Post-Training Is Not “One Algorithm”: Objective Functions and Implementation Essentials for PPO / DPO / GRPO
Reading notes from Nathan Lambert’s “Reinforcement Learning from Human Feedback (RLHF).” The book helped me build a clearer mental model of post-training—not as a single algorithm, but as an engineering pipeline: data → reward proxy → optimization → evaluation → guardrails.
Notation: prompt is $x$, completion is $y$, policy model is $\pi_\theta(y\mid x)$, reference model is $\pi_{\text{ref}}$, reward/scoring function is $r(x,y)$.
0) A “Production-Ready” Pipeline Diagram
SFT -> Preference data (pairs / rankings) -> RM/Judge/Verifier -> Optimize (PPO/GRPO/DPO/...) -> Eval & Iterate
| |
+-------------------- guardrails (KL/NLL/len/...) +
Key insight: What you actually want is usable behavior in production; but what you can optimize is often just some proxy objective, so the system naturally evolves toward “needing guardrails.”
1) Canonical RLHF: Reward - KL (What the Objective Function Looks Like)
The book consistently uses this form of RLHF: maximize expected reward over the data distribution while using KL to pull the policy back toward the reference model (style/distribution constraint).
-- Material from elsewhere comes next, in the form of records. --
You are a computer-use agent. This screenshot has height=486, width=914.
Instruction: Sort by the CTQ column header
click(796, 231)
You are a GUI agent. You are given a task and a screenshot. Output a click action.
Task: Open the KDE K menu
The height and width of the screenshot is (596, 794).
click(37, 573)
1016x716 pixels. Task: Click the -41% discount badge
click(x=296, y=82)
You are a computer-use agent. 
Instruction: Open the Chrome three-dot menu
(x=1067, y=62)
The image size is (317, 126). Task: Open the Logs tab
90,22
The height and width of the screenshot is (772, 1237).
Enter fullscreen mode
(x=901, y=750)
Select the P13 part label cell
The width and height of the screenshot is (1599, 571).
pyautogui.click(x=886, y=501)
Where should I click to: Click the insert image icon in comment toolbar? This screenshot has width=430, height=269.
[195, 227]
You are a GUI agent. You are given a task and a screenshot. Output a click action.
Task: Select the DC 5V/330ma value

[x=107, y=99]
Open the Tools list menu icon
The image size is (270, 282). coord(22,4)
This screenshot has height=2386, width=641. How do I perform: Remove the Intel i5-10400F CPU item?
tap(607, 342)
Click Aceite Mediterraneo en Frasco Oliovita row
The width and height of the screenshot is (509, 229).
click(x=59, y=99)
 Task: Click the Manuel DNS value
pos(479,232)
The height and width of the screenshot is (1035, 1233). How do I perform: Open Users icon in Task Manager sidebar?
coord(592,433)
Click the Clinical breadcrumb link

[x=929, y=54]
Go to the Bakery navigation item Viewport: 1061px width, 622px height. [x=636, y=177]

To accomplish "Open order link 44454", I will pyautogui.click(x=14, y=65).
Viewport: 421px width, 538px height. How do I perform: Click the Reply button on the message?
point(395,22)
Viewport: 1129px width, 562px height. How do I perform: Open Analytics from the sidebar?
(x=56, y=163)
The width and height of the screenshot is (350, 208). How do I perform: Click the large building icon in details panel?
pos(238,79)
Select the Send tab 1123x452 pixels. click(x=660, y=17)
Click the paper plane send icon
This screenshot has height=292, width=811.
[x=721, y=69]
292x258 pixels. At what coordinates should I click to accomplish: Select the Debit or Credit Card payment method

\[\max_{\pi} \ \mathbb{E}_{x\sim D}\mathbb{E}_{y\sim \pi(\cdot|x)}[r(x,y)] - \beta D_{\mathrm{KL}}(\pi(\cdot|x)\Vert \pi_{\mathrm{ref}}(\cdot|x))\]Intuition: $\beta$ is the knob for “how far you dare to stray from SFT”; it’s not just a mathematical term—it’s more like the master switch for “capability vs style/stability” in your product.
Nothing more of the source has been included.